All clinical studies of hysterectomy and urinary incontinence, including the present one, have some inherent selection bias, as women scheduled for total abdominal, supracervical or vaginal hysterectomy differ significantly in patient characteristics [4]. For example, obese women tend to undergo a supracervical or vaginal hysterectomy and not a total abdominal hysterectomy. Some differences in patient characteristics between the hysterectomy groups are also risk factors for urinary incontinence, such as obesity, nulliparity and cesarean delivery [17, 18, 19, 20, 21]. A simple comparison between the prevalence of postoperative urinary incontinence in different hysterectomy groups is therefore not possible, unless the preoperative prevalence of urinary incontinence is known.

In the present study, surprisingly, we found a significantly increased preoperative prevalence of bothersome urge as well as bothersome stress incontinence in women who had had a supracervical hysterectomy compared to women who had had a total abdominal or vaginal hysterectomy. This may be partly explained by the different patient characteristics in spite of markedly restricted selection to the study group, but our study design did not allow us to investigate this. Postoperatively, supracervical hysterectomy continued to be associated with an increased prevalence of some urinary symptoms, especially urge incontinence. When investigating de novo symptoms, women who had a supracervical hysterectomy still had an increased prevalence of urgency and use of devices, and they claimed significantly more often that they felt their new urinary symptoms to be a hygienic problem.
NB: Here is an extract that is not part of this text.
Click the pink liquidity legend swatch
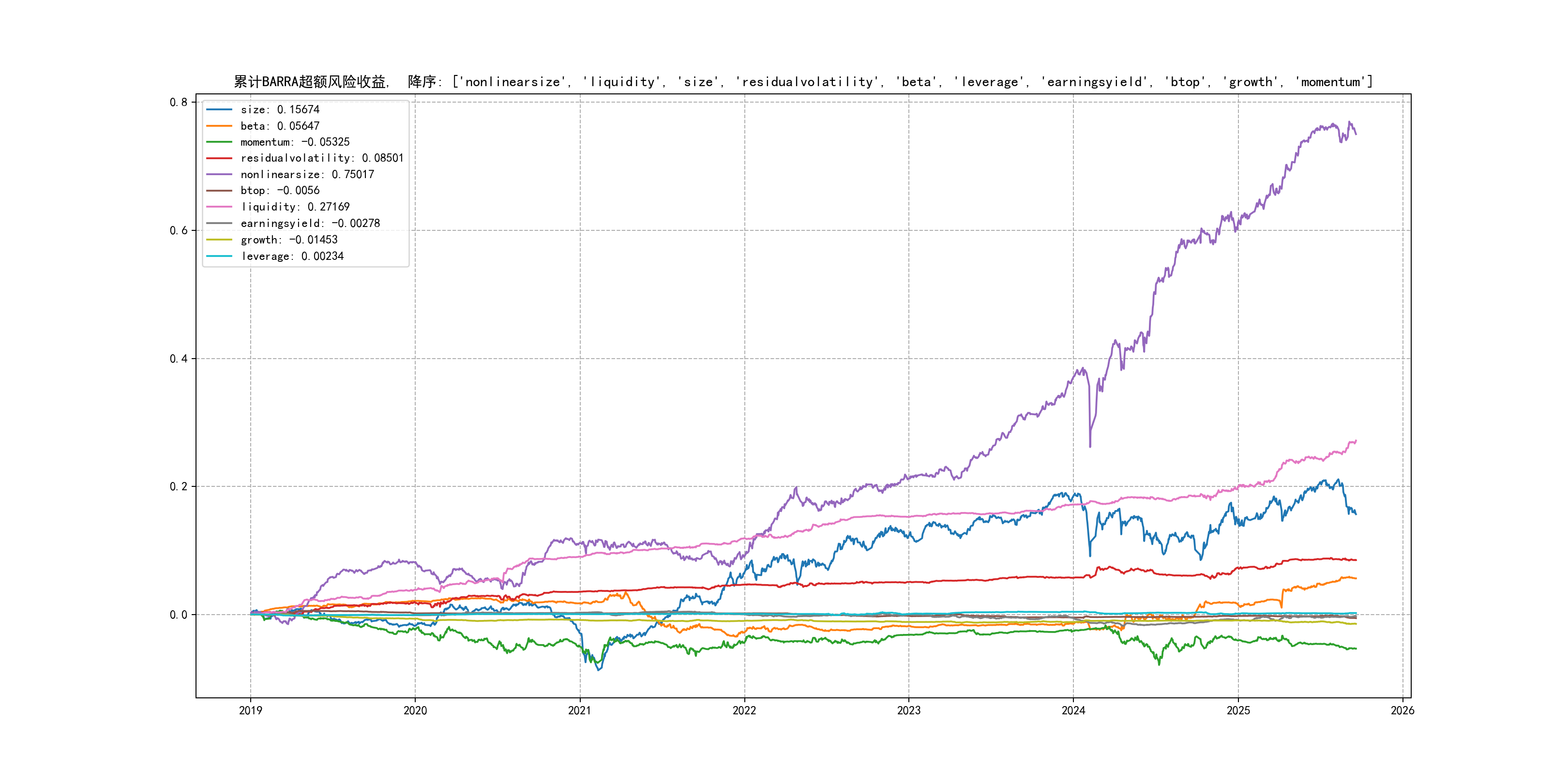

Furthermore, we showed some prevalence of de novo cure of urinary symptoms after any kind of hysterectomy. Whether this is based on surgery or reflects an inconstancy of urinary symptoms over time is unknown. However, hysterectomized women tended to experience de novo cure more often than did cholecystectomized women. This supports the view that hysterectomy in some women reduces their incontinence on a short-term basis. As women with a uterine weight exceeding 400 g were excluded from our study, de novo cure is hardly likely to be caused by simple pressure reduction.

A retrospective investigation of urinary symptoms may include significant recall bias [22]. As we primarily investigated a difference in symptoms, the relevance of this recall bias is minimized. We furthermore introduced a background population of cholecystectomized women to control for a possible difference in recall bias between gynecologic and non-gynecologic patients. No difference in recall bias was shown. To minimize bias based on selection our study group was heavily selected on patient characteristics known to influence continence status. On this background we regard our data as valid.

In conclusion, we found a significantly higher prevalence of preoperative as well as de novo urinary symptoms in women who had had a supracervical hysterectomy than in women who had had a total abdominal or vaginal hysterectomy. The prevalence of urinary symptoms after hysterectomy must be evaluated over time, as de novo symptoms and de novo cure are common.